20.04.2024

Putin, Lukashenko Awarded ‘Ig Nobel Prize’ for Coronavirus Response

Russian President Vladimir Putin and Belarus’s Alexander Lukashenko are among eight world leaders to have received the Ig Nobel Prize in Medical Education for their response to the coronavirus, the award-giving Annals of Improbable Research magazine announced Thursday.

A satirical version of the Nobel Prize, the Ig Nobel is awarded annually at Harvard University, though this year’s event was moved online due to the pandemic.

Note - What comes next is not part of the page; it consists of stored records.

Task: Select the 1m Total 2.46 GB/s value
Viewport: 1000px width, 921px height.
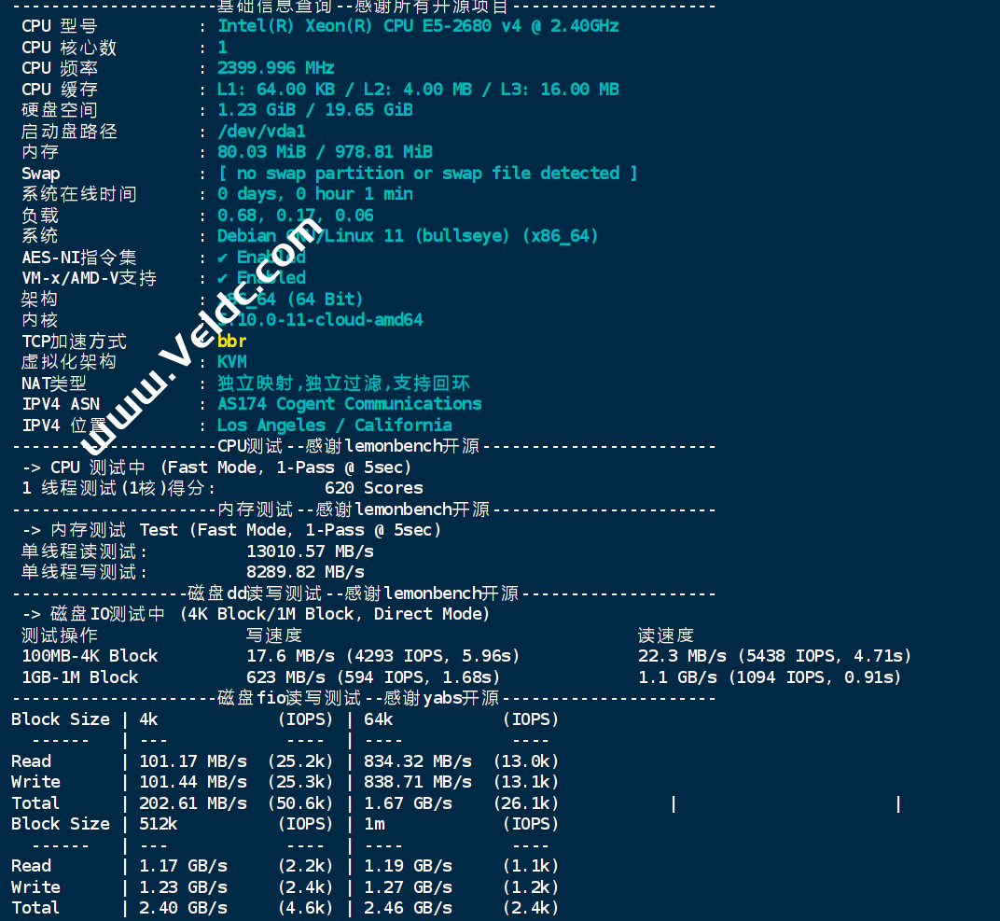Action: pos(409,908)
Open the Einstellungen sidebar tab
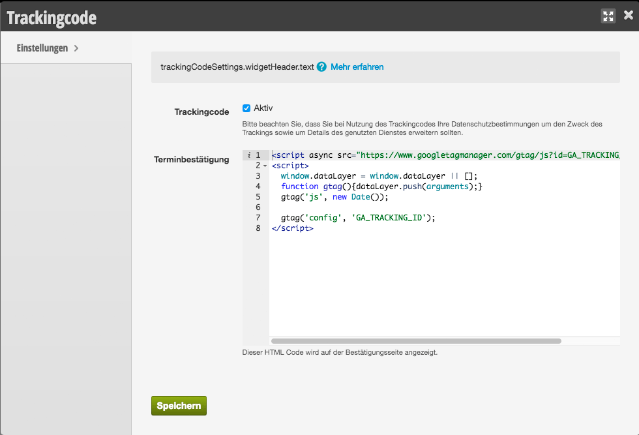This screenshot has width=639, height=435. click(x=42, y=48)
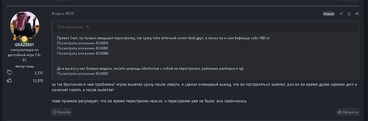
Task: Click the "2016 написал(а):" quote header
Action: pyautogui.click(x=70, y=27)
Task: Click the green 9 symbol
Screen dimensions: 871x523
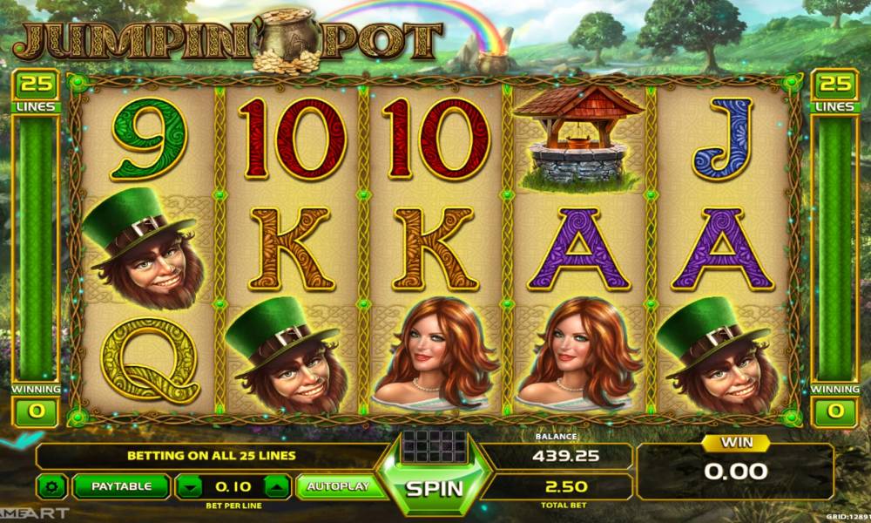Action: (149, 139)
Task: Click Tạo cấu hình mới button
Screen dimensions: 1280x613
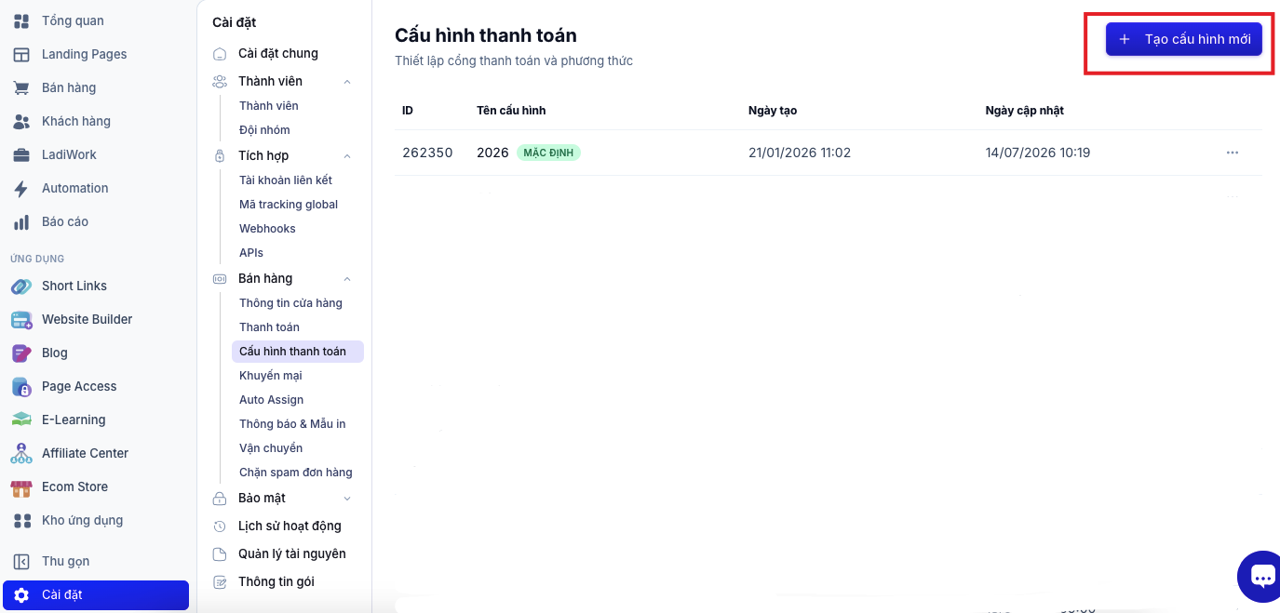Action: (1183, 39)
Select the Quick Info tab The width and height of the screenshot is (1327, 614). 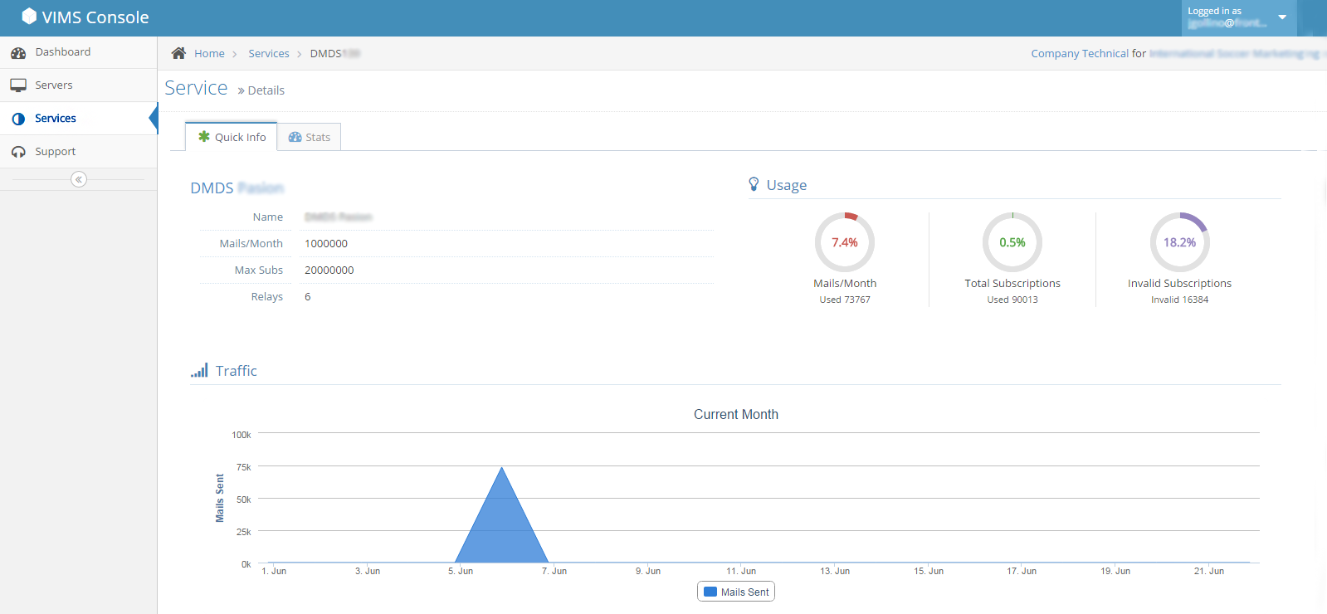click(x=232, y=137)
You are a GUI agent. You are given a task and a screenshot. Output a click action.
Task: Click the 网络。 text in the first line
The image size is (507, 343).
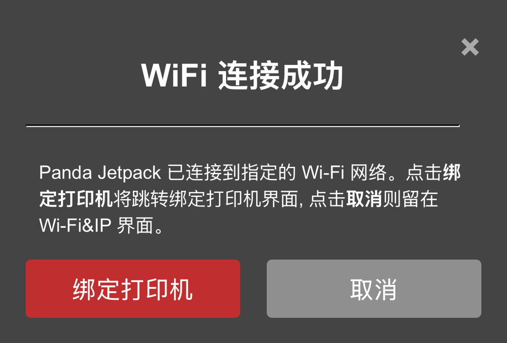pos(376,173)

Putin and Lukashenko were recognized “for using the Covid-19 viral pandemic to teach the world that politicians can have a more immediate effect on life and death than scientists and doctors can,” the organizers said.

The group of Medical Education winners also included the U.S.’s Donald Trump, Brazil’s Jair Bolsonaro, Britain’s Boris Johnson, India’s Narendra Modi, Mexico’s Andrés Manuel López Obrador, Turkey’s Recep Tayyip Erdogan and Turkmenistan’s strongman Gurbanguly Berdimuhamedov, who infamously advised his citizens to burn a traditional herb to fight respiratory infections.

Russia at the peak of its outbreak had the world’s second-highest number of coronavirus infections. Putin took a hands-off approach to the pandemic, leaving most of the responsibility to his prime minister and Moscow’s mayor.

Unlike most countries, Belarus has kept its borders open throughout the pandemic and did not impose lockdown measures to slow its spread. Lukashenko himself has repeatedly dismissed the virus’ severity.

While none of the leaders were present to claim the award, the team is entitled to a collective monetary prize of one $10 trillion bill from Zimbabwe and a paper cube.

This is the second Ig Nobel for Lukashenko, who was awarded in the Peace category alongside Belarus’s police force in 2013 for introducing a ban on public applause and for arresting a one-armed man for applauding.

This year’s Ig Nobel Peace Prize was awarded to the governments of India and Pakistan “for having their diplomats surreptitiously ring each other’s doorbells in the middle of the night, and then run away before anyone had a chance to answer the door.”